▶ [WORK ITEM]: Search the entries for lines that contain the word "Stuttgart", and report each one found.

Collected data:
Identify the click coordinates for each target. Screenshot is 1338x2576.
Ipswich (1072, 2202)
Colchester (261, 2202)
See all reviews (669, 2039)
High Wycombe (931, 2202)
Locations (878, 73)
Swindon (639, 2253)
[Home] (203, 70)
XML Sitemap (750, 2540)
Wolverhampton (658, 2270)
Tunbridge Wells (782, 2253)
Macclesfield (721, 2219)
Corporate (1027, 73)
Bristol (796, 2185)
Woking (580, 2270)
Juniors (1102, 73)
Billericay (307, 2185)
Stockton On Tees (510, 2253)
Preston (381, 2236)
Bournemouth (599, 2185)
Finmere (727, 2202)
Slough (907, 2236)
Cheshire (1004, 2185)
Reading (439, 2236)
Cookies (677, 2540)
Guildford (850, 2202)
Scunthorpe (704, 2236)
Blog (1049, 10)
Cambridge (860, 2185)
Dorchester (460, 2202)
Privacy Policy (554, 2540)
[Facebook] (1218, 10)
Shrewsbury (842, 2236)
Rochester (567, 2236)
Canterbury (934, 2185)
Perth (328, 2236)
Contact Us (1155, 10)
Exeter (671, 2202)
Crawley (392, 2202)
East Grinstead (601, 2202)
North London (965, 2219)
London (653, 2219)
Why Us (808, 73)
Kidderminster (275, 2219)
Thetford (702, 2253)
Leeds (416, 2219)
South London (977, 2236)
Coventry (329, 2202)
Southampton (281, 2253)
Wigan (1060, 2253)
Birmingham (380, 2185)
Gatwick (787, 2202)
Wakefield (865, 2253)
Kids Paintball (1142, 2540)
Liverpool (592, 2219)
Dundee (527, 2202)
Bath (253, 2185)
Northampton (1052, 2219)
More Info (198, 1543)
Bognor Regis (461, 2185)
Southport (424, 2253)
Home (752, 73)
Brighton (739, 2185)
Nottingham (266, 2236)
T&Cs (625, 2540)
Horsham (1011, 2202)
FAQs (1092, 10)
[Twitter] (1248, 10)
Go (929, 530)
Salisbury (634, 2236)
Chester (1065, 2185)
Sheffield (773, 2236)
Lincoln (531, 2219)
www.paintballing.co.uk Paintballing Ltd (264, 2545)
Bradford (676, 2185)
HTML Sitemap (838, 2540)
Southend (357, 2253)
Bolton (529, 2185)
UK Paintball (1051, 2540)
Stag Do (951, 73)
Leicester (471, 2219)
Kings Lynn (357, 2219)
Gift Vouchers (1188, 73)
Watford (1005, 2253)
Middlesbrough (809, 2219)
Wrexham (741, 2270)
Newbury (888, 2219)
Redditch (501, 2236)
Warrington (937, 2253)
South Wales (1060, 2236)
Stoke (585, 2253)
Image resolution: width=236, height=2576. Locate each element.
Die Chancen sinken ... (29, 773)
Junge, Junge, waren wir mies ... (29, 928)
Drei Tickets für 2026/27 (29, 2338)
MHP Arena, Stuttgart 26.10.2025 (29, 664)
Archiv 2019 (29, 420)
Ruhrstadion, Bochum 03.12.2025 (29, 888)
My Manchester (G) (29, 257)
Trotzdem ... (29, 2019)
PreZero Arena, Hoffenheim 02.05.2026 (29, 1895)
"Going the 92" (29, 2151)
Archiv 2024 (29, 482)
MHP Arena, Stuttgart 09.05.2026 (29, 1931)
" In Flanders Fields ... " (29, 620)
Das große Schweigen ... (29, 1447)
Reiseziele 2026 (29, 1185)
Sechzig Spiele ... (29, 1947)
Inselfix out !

▶ [ANSWER SPACE]:
MHP Arena, Stuttgart 26.10.2025 (29, 664)
MHP Arena, Stuttgart 09.05.2026 (29, 1931)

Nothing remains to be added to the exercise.